The next step after standardization of the data and choosing the best features to use in analysis is to decide the number of clusters. Some clustering algorithms, such as OPTICS, can skip this step. Anyway, there are a few methods in determining the best number of clusters used in the current research. In this paper, we analyze three of them: the Davies–Bouldin index, the Silhouette approach, and the Calinski–Harabasz score.

Davies–Bouldin index (DB index, see [37]) is calculated for \(k\) clusters and based on inter-cluster separation \(\delta\) between clusters (where \({X}_{n}\) denotes cluster number \(n\)) and intra-cluster dispersion \(\Delta\) (averaged distance between the centroid of cluster and cluster points) in a cluster. The formula to calculate the index is presented below:

$$DB\left(u\right)=\frac{1}{k}\sum_{i=1}^{k}\underset{i\ne j}{\mathrm{max}}\left\{\frac{\Delta \left({X}_{i}\right)+\Delta \left({X}_{j}\right)}{\delta \left({X}_{i}, {X}_{j}\right)}\right\}$$
(2)

The lower the Davies–Bouldin index, the better clusterization is.

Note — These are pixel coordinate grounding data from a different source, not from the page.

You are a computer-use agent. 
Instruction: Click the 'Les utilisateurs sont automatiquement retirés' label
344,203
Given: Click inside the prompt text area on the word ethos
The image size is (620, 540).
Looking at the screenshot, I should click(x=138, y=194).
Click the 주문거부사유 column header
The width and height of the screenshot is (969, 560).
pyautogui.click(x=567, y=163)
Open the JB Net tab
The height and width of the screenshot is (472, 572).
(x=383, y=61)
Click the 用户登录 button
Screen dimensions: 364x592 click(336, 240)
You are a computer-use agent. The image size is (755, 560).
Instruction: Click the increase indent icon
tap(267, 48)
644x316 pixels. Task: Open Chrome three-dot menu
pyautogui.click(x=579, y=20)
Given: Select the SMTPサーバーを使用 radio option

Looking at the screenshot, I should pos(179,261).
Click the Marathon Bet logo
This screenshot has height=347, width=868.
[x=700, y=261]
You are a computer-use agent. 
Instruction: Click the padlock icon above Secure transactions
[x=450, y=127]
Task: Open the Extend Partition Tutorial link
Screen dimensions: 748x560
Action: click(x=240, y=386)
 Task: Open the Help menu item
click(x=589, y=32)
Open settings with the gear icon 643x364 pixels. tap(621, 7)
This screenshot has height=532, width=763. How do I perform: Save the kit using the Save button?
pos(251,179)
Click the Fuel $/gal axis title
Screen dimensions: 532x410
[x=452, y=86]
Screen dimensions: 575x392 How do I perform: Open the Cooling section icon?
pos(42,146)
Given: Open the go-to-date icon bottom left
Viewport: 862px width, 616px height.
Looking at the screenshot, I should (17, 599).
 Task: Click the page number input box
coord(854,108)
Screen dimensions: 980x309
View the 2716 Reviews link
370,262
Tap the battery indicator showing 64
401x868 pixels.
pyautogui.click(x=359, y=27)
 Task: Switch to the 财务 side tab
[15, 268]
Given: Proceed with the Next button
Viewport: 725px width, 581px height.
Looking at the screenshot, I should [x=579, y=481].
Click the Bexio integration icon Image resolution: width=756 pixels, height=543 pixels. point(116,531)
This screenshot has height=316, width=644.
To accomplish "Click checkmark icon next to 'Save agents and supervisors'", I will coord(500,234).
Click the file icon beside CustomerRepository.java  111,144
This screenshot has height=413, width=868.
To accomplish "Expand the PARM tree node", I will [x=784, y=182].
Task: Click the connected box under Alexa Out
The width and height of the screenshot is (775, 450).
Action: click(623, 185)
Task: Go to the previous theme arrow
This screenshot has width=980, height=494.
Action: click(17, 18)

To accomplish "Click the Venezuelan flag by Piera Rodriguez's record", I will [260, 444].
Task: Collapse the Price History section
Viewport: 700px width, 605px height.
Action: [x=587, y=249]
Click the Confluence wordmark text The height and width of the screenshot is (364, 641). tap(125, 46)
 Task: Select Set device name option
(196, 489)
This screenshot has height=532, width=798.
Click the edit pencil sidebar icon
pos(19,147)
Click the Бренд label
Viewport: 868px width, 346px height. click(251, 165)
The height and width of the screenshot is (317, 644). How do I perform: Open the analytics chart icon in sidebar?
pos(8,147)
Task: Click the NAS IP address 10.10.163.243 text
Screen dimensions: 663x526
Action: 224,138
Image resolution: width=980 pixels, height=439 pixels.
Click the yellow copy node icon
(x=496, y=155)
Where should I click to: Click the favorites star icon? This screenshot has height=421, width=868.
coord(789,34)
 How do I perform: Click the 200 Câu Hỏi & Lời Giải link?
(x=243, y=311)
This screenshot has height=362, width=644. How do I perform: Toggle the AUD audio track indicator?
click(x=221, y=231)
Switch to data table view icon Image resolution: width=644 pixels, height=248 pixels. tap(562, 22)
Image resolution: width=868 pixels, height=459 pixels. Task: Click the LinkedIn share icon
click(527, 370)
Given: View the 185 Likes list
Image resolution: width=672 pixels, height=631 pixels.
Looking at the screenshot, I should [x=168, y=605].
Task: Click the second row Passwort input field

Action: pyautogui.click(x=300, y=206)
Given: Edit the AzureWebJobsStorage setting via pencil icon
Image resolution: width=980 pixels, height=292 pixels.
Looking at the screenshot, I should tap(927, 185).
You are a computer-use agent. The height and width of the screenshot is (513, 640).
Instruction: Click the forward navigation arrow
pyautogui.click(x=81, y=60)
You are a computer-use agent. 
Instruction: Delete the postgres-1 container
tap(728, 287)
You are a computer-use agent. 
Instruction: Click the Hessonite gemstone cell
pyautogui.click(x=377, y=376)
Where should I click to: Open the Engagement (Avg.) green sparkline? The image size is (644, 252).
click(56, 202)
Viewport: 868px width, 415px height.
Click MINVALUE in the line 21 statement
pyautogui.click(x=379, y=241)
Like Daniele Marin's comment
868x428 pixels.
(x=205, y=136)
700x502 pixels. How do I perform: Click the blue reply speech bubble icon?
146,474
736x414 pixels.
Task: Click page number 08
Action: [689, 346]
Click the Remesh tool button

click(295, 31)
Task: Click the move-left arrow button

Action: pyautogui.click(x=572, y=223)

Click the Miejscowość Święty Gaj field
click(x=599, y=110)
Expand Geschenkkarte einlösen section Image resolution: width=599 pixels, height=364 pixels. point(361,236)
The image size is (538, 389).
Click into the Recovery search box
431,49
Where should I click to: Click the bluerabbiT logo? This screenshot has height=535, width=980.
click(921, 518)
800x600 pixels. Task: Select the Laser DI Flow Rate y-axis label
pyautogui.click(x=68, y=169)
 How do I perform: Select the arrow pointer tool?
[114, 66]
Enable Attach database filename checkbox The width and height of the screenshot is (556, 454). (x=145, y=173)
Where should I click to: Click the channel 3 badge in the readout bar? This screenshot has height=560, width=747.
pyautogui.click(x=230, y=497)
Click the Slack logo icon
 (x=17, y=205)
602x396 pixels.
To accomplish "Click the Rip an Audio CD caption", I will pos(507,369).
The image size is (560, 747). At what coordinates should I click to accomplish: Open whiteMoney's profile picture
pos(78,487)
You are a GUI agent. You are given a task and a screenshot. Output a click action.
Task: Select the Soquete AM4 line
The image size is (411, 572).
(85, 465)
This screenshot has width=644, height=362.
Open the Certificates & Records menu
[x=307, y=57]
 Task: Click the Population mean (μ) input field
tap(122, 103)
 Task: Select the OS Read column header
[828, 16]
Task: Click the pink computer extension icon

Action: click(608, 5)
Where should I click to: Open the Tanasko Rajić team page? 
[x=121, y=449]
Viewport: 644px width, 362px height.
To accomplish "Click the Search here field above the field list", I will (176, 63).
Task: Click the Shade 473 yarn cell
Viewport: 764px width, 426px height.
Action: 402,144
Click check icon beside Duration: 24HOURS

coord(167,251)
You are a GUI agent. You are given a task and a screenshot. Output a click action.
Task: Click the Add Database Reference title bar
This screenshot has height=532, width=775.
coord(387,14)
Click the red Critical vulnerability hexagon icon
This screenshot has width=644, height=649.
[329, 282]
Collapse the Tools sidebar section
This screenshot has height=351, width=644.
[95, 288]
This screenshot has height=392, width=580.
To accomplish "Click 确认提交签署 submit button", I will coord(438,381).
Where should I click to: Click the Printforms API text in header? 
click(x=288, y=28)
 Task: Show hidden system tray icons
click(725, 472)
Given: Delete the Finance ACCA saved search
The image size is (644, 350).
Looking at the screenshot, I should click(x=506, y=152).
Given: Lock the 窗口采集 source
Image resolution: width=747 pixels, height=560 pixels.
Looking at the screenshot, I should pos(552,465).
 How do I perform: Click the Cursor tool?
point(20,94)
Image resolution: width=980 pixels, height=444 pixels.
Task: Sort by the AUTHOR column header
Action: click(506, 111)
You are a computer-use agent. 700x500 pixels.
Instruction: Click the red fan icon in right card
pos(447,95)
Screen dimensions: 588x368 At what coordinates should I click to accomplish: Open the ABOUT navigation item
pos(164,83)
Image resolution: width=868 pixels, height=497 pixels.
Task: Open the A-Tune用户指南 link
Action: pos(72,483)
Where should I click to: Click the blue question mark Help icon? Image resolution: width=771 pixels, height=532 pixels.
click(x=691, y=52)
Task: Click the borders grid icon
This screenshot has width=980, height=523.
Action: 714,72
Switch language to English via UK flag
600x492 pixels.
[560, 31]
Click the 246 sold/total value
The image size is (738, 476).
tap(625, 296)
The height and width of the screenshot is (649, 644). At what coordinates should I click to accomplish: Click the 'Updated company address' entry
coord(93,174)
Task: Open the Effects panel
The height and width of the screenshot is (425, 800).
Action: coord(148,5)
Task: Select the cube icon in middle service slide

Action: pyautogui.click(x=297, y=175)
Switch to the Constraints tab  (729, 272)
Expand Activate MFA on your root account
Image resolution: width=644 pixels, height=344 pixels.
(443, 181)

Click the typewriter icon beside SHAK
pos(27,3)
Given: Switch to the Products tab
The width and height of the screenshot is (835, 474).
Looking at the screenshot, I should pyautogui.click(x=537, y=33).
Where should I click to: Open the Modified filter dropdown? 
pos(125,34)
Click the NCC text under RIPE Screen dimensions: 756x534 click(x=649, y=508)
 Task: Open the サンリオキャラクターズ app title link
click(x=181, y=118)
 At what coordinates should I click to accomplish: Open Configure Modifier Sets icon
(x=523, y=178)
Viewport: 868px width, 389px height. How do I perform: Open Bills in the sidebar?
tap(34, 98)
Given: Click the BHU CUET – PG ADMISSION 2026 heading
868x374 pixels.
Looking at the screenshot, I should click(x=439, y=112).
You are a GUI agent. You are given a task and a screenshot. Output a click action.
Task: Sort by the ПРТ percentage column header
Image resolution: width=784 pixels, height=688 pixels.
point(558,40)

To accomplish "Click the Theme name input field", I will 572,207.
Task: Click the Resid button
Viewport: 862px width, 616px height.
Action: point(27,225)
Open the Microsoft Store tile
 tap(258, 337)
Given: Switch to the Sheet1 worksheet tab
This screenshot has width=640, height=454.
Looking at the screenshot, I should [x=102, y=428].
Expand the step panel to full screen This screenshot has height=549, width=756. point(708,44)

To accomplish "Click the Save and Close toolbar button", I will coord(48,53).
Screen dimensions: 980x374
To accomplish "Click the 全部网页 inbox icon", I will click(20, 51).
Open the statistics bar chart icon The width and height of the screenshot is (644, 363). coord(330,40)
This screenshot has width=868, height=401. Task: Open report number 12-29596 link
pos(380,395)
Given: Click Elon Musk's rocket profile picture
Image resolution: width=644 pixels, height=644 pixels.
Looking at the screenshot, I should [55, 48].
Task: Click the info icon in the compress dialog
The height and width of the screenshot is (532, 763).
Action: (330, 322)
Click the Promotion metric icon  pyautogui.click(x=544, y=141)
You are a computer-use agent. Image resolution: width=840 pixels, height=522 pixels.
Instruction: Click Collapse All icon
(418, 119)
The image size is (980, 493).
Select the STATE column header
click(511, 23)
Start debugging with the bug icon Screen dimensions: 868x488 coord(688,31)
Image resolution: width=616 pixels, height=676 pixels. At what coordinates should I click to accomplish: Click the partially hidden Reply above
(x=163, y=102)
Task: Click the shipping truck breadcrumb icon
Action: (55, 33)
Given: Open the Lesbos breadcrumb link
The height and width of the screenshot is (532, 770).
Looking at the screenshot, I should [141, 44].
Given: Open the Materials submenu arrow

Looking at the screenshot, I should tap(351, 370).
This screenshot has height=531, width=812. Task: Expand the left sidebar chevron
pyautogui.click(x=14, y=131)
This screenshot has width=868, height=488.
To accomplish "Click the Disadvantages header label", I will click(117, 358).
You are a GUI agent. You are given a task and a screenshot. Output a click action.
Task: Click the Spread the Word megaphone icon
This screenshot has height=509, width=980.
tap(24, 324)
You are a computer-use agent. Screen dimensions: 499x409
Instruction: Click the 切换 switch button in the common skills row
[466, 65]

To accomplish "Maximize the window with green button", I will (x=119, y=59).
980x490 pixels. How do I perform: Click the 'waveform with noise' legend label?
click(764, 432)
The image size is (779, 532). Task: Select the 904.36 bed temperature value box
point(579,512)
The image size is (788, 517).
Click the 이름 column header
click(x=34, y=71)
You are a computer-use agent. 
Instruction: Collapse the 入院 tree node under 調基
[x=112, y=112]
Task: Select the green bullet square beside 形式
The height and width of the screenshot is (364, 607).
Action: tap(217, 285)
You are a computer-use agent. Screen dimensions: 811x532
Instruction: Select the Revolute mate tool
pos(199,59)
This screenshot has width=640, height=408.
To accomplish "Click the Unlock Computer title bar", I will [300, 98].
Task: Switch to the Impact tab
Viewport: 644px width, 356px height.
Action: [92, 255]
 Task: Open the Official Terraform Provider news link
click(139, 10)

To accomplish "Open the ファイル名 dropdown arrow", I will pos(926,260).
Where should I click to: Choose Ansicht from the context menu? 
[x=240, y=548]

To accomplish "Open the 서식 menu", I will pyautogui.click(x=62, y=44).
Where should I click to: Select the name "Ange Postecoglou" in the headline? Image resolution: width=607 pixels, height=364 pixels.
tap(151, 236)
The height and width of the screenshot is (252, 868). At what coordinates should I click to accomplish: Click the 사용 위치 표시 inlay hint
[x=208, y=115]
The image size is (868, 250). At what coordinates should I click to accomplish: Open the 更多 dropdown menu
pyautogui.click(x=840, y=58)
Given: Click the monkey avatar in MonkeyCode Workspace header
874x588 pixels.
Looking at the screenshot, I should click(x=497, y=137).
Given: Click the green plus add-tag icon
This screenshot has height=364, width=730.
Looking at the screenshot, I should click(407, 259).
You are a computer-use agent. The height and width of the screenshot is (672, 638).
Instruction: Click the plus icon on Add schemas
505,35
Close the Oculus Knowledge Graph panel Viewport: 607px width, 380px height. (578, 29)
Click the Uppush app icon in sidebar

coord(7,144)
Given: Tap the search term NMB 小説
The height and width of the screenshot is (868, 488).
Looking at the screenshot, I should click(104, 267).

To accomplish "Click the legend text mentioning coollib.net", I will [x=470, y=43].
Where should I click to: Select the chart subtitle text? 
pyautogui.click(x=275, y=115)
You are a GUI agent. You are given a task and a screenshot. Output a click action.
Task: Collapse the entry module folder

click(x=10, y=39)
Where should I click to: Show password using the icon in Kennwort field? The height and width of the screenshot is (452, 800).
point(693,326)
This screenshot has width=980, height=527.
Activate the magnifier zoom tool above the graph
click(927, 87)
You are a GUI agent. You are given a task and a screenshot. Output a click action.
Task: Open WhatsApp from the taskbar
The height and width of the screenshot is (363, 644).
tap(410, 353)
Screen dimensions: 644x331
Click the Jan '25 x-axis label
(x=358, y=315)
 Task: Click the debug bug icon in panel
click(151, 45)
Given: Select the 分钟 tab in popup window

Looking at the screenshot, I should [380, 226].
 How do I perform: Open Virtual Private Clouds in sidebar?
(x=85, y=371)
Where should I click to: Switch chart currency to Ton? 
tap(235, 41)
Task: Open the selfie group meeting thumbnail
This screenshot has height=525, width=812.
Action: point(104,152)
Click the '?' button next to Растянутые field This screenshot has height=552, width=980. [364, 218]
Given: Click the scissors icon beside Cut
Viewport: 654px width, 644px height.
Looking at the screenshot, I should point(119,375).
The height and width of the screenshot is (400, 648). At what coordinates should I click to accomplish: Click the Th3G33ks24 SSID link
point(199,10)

In the Silhouette approach [38], the score is calculated for each cluster independently as an average of values derived for each of its points. For a single data point, the score is based on the average distance between it and all other points in its cluster \(a(i)\) as well as the average distance to all other cluster centroids \(b(i)\). The formulas for one point \(i\) and cluster \(n\) containing \(k\) points are presented below:

$$s\left(i\right)=\frac{b\left(i\right)-a(i)}{\mathrm{max}\{a\left(i\right), b\left(i\right)\}}$$
(3)
$$S\left(n\right)=\frac{\sum_{i=1}^{k}s(i)}{k}$$
(4)

The higher the Silhouette score, the better clusterization is.

Calinski–Harabasz score [39] is calculated for one of \(k\) cluster of dataset \(E\)(size \({n}_{E})\) based on the ratio of the inter-cluster dispersion mean and the intra-cluster dispersion:

$$s\left( n \right) = \frac{{tr\left( {B_{k} } \right)}}{{tr\left( {W_{k} } \right)}} \cdot \frac{{n_{E} - k}}{{k - 1}}$$
(5)

where \(tr\) is the trace function, and \({W}_{k}\) and \({B}_{k}\) are inter-cluster and intra-cluster dispersion matrices respectively. The higher the Calinski–Harabasz score, the better the clusterization is.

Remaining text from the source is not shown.